Il titolo di Luxottica crolla dopo il secondo cambio al vertice in poco più di un mese.

Il mercato non ha apprezzato il nuovo cambio al vertice di Luxottica, il primo gruppo al mondo nel settore dell'occhialeria, che controlla i marchi Oakley, Persol e RayBan ed è licenziatario di Armani, Dolce&Gabbana, Dkny, Prada, Versace, Ralph Lauren e Vogue.

Ieri, dopo tre ore di trattativa, si è definitivamente interrotto il rapporto tra il fondatore e presidente Leonardo Del Vecchio ed Enrico Cavatorta, che era arrivato alla guida del gruppo poco più di un mese fa al posto di Andrea Guerra, che ne è stato amministratore delegato per dieci anni contribuendo in maniera significativa a far diventare Luxottica un colosso da 7,3 miliardi di euro di ricavi, con 73mila dipendenti in 130 diversi Paesi.

Il problema, a quanto pare, è il ruolo di Francesco Milleri, consulente di Del Vecchio, molto amico della moglie Nicoletta Zampillo, che secondo Cavatorta avrebbe avuto troppo spazio. Il patron, però, lo considera una persona di fiducia e non ha intenzione di cedere alle richieste dell'ad di ridimensionare il ruolo di Milleri.
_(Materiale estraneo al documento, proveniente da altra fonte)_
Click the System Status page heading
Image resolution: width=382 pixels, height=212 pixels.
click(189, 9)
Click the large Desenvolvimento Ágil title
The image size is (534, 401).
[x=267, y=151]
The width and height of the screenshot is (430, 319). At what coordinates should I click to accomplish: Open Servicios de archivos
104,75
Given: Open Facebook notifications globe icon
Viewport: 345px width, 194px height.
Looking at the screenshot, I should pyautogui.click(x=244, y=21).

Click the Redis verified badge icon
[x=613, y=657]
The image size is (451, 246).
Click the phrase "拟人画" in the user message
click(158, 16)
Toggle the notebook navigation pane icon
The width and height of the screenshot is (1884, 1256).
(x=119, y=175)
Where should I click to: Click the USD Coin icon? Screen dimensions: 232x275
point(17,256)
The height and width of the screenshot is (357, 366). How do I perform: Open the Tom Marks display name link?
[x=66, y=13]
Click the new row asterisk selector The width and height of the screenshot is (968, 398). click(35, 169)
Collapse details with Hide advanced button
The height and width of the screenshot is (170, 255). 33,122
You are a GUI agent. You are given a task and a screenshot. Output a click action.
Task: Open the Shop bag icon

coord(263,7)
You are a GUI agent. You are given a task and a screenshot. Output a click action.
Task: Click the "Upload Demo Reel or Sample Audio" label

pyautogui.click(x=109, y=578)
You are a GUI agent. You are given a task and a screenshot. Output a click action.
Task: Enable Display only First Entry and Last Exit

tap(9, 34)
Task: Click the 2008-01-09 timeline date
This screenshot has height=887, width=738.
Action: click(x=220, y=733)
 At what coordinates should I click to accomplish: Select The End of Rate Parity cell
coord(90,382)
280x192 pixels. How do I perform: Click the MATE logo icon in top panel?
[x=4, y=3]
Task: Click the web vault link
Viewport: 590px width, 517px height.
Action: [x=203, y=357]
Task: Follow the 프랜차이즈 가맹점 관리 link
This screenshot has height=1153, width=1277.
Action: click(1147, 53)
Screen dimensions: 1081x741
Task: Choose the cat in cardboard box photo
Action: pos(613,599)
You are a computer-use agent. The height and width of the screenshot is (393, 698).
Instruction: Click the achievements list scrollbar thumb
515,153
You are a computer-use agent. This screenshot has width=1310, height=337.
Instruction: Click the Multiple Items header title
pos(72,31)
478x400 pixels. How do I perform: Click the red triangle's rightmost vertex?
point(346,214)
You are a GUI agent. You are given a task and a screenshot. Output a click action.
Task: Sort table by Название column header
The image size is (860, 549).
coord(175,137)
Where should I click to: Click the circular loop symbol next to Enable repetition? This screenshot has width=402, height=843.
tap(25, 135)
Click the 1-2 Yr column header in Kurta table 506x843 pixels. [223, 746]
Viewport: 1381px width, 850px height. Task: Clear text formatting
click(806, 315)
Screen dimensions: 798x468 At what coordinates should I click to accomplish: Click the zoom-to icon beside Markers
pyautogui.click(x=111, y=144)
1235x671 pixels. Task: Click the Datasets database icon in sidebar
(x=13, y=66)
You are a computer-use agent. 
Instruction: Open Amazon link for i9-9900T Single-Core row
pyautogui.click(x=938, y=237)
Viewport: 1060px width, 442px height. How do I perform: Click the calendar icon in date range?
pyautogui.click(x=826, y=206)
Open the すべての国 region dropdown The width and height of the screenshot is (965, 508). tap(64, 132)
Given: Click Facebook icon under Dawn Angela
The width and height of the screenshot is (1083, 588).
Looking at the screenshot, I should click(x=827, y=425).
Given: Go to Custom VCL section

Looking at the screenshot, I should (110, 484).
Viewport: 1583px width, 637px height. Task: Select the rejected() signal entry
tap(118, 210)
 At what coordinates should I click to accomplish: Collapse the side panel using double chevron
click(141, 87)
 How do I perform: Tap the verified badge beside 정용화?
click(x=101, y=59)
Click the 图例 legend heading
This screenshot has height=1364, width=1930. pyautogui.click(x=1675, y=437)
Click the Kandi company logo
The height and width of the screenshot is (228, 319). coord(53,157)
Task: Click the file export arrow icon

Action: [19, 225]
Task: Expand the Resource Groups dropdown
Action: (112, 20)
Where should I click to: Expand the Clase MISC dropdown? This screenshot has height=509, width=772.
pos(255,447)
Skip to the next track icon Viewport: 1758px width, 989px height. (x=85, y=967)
In un comunicato Luxottica ha annunciato che Massimo Vian, direttore operativo del gruppo, ne diventa ora co-amministratore delegato e inoltre si sta pensando a un riassetto di Delfin, la cassaforte di famiglia che controlla il gruppo Luxottica: se ne vuole migliorare la governante separando ancora di più la proprietà dalla gestione delle aziende partecipate. Il figlio di Del Vecchio, Leonardo Maria, non entrerà dunque nel consiglio di amministrazione, mentre il primogenito Claudio, che ne fa attualmente parte, non sarà confermato alla scadenza del mandato.

A Vian saranno molto probabilmente affidate le deleghe per l'area operations e prodotto e ad interim anche quelle per le funzioni corporate e mercati. Intanto Del Vecchio sta studiando una lista di candidati per il ruolo di co-amministratore.
Nel frattempo, come dicevamo in apertura, il mercato ha reagito male al cambiamento con un crollo del titolo del 10%, cui è seguito un lieve rialzo.